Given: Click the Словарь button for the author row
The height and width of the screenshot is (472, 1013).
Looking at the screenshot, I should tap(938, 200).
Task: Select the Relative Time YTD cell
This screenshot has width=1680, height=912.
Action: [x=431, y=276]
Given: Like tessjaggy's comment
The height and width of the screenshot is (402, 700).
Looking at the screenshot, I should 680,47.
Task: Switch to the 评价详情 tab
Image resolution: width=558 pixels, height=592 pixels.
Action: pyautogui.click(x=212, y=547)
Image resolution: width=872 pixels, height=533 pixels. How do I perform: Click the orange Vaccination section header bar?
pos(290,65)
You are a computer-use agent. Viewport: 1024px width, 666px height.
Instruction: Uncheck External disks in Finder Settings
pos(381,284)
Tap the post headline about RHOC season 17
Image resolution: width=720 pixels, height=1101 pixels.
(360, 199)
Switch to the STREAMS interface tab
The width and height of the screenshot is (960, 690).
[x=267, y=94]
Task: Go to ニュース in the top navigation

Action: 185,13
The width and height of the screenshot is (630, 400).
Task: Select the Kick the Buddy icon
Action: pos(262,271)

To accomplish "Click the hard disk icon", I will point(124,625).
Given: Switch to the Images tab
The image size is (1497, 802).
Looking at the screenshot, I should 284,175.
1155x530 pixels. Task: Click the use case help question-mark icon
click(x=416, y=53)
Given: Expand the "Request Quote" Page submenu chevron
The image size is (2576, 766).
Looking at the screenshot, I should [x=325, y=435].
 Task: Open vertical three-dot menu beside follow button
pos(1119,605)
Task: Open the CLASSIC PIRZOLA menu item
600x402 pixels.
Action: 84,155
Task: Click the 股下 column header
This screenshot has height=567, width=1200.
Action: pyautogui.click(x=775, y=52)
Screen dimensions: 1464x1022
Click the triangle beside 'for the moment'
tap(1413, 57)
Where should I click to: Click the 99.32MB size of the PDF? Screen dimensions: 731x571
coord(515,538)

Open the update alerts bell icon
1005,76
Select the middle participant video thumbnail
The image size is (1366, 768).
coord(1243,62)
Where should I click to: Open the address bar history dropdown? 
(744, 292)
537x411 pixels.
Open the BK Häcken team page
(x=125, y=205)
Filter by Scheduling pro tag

**Exercise objective**. All of the data must be set down again exactly.

**Result for this exercise**.
Given: Click the Словарь button for the author row
The height and width of the screenshot is (472, 1013).
Looking at the screenshot, I should tap(938, 200).
Task: Select the Relative Time YTD cell
This screenshot has width=1680, height=912.
Action: [x=431, y=276]
Given: Like tessjaggy's comment
The height and width of the screenshot is (402, 700).
Looking at the screenshot, I should 680,47.
Task: Switch to the 评价详情 tab
Image resolution: width=558 pixels, height=592 pixels.
Action: pyautogui.click(x=212, y=547)
Image resolution: width=872 pixels, height=533 pixels. How do I perform: Click the orange Vaccination section header bar?
pos(290,65)
You are a computer-use agent. Viewport: 1024px width, 666px height.
Instruction: Uncheck External disks in Finder Settings
pos(381,284)
Tap the post headline about RHOC season 17
Image resolution: width=720 pixels, height=1101 pixels.
(360, 199)
Switch to the STREAMS interface tab
The width and height of the screenshot is (960, 690).
[x=267, y=94]
Task: Go to ニュース in the top navigation

Action: 185,13
The width and height of the screenshot is (630, 400).
Task: Select the Kick the Buddy icon
Action: pos(262,271)

To accomplish "Click the hard disk icon", I will point(124,625).
Given: Switch to the Images tab
The image size is (1497, 802).
Looking at the screenshot, I should 284,175.
1155x530 pixels. Task: Click the use case help question-mark icon
click(x=416, y=53)
Given: Expand the "Request Quote" Page submenu chevron
The image size is (2576, 766).
Looking at the screenshot, I should [x=325, y=435].
 Task: Open vertical three-dot menu beside follow button
pos(1119,605)
Task: Open the CLASSIC PIRZOLA menu item
600x402 pixels.
Action: 84,155
Task: Click the 股下 column header
This screenshot has height=567, width=1200.
Action: pyautogui.click(x=775, y=52)
Screen dimensions: 1464x1022
Click the triangle beside 'for the moment'
tap(1413, 57)
Where should I click to: Click the 99.32MB size of the PDF? Screen dimensions: 731x571
coord(515,538)

Open the update alerts bell icon
1005,76
Select the middle participant video thumbnail
The image size is (1366, 768).
coord(1243,62)
Where should I click to: Open the address bar history dropdown? 
(744, 292)
537x411 pixels.
Open the BK Häcken team page
(x=125, y=205)
Filter by Scheduling pro tag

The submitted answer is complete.